= SUPPLIED RECORDS =

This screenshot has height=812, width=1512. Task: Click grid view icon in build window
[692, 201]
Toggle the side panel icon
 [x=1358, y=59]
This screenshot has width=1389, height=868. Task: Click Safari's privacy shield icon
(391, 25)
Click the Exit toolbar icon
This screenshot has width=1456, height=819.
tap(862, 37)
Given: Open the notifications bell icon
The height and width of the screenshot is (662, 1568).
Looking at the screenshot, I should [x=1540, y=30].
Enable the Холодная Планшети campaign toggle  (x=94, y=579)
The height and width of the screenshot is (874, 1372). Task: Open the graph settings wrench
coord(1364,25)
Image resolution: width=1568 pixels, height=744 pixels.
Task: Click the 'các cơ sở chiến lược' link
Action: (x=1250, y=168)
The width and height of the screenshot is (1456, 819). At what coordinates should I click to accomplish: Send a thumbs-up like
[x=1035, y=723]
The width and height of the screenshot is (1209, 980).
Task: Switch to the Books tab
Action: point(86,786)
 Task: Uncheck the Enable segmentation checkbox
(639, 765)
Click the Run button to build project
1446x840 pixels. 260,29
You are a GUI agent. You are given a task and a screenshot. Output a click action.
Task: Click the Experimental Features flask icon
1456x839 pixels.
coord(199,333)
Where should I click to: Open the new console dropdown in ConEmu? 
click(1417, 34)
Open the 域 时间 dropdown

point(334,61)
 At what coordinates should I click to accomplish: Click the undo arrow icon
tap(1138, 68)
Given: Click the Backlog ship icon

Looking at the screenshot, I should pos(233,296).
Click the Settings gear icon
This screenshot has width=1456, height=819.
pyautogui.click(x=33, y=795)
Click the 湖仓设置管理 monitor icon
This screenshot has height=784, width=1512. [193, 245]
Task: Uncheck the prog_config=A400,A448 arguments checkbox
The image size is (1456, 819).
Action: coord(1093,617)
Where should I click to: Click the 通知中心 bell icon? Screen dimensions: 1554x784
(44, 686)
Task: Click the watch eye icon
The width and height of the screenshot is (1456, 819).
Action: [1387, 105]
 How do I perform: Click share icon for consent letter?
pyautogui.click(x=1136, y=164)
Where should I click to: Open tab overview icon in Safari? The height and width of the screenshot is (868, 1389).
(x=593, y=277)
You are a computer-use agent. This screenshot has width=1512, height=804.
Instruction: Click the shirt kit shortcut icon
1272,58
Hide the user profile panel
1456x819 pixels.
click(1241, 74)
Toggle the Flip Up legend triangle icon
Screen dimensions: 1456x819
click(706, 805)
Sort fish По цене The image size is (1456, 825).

= WHAT IS REQUIRED =
In the records above, which lines hold the string "agent"? Copy each one.

= FINAL ANSWER =
You are a GUI agent. You are given a task and a screenshot. Output a click action.
You are a computer-use agent. This screenshot has width=1512, height=804.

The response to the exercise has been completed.